**REQUIRED WORK**
Scan the lines below for the word "computer". Copy each line you find it in.

>>>

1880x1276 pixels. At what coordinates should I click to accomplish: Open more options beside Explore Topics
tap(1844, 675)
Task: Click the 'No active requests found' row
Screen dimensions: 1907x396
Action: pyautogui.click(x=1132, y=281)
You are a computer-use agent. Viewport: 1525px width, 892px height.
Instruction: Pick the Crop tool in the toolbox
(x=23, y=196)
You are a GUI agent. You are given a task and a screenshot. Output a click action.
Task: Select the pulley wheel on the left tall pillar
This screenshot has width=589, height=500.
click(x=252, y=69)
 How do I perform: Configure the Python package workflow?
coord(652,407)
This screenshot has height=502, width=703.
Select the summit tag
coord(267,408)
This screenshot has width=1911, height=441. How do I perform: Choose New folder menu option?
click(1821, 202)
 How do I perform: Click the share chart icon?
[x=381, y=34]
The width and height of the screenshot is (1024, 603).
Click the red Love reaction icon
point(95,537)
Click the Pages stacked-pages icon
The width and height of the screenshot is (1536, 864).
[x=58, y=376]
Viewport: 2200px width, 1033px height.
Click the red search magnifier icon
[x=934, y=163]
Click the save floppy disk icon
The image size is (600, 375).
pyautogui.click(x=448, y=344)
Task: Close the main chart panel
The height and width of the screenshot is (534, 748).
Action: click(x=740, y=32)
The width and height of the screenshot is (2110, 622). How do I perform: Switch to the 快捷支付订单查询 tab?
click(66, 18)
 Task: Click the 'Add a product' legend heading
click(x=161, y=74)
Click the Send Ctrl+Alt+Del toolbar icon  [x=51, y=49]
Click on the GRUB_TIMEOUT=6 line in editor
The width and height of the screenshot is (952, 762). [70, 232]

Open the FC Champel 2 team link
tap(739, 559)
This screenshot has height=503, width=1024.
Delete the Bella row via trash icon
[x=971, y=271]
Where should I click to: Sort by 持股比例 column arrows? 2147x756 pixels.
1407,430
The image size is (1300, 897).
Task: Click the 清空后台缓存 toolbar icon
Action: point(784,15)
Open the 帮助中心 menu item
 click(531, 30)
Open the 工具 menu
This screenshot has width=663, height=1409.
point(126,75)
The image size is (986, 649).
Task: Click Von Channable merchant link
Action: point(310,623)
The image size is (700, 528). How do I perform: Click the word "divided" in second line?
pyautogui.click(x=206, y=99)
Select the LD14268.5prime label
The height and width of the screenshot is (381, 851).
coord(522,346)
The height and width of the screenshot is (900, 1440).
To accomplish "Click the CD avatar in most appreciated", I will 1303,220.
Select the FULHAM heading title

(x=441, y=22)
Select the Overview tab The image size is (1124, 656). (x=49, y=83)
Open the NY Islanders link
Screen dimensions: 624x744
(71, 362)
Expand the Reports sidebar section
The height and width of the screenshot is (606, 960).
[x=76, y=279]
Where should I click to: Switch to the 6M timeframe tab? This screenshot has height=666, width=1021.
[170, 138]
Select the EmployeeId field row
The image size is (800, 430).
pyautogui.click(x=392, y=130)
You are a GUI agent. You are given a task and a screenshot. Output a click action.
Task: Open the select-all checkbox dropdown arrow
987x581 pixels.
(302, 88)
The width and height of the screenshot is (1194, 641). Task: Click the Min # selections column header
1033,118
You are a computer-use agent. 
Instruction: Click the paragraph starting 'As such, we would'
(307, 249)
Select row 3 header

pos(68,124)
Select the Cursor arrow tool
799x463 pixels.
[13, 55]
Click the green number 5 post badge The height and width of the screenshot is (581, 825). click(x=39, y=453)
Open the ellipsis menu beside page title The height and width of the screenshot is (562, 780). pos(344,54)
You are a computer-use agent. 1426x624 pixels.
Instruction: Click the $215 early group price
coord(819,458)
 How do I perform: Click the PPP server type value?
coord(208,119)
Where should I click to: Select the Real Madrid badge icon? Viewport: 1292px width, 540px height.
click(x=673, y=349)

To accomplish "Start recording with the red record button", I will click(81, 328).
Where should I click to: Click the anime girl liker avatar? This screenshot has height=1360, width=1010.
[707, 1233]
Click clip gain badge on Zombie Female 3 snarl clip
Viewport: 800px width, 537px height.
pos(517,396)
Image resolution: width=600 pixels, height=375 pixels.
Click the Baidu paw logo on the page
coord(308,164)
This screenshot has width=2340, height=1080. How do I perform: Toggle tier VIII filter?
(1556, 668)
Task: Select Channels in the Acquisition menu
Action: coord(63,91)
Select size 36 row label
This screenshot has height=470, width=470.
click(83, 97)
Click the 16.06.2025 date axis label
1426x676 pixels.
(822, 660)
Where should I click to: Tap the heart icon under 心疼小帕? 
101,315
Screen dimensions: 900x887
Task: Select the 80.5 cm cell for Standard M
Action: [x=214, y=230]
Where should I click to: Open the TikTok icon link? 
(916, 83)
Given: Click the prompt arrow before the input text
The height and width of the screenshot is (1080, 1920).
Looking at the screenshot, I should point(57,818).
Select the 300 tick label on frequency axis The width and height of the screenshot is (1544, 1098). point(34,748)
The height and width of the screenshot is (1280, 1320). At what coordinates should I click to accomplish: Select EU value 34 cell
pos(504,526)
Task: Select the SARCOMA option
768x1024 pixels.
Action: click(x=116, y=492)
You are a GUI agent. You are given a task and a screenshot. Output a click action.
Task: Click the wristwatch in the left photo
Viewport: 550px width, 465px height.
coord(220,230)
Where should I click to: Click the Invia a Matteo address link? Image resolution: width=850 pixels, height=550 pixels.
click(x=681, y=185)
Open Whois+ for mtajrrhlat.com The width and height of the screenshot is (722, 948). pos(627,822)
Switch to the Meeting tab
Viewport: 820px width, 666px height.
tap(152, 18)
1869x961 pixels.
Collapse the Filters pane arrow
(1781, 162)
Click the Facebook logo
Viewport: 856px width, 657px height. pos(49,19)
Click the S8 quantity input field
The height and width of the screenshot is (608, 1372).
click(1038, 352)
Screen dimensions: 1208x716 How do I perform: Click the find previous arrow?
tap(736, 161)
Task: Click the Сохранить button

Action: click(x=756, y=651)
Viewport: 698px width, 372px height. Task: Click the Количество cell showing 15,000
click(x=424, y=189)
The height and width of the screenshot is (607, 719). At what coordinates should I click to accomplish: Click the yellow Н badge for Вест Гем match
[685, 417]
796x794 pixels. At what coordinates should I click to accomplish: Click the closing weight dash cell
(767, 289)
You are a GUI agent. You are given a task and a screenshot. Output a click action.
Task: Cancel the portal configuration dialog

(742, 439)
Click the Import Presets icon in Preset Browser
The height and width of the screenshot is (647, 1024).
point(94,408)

<<<

**ANSWER SPACE**
You are a computer-use agent. Viewport: 1525px width, 892px height.
You are a computer-use agent. 
You are a computer-use agent. 1426x624 pixels.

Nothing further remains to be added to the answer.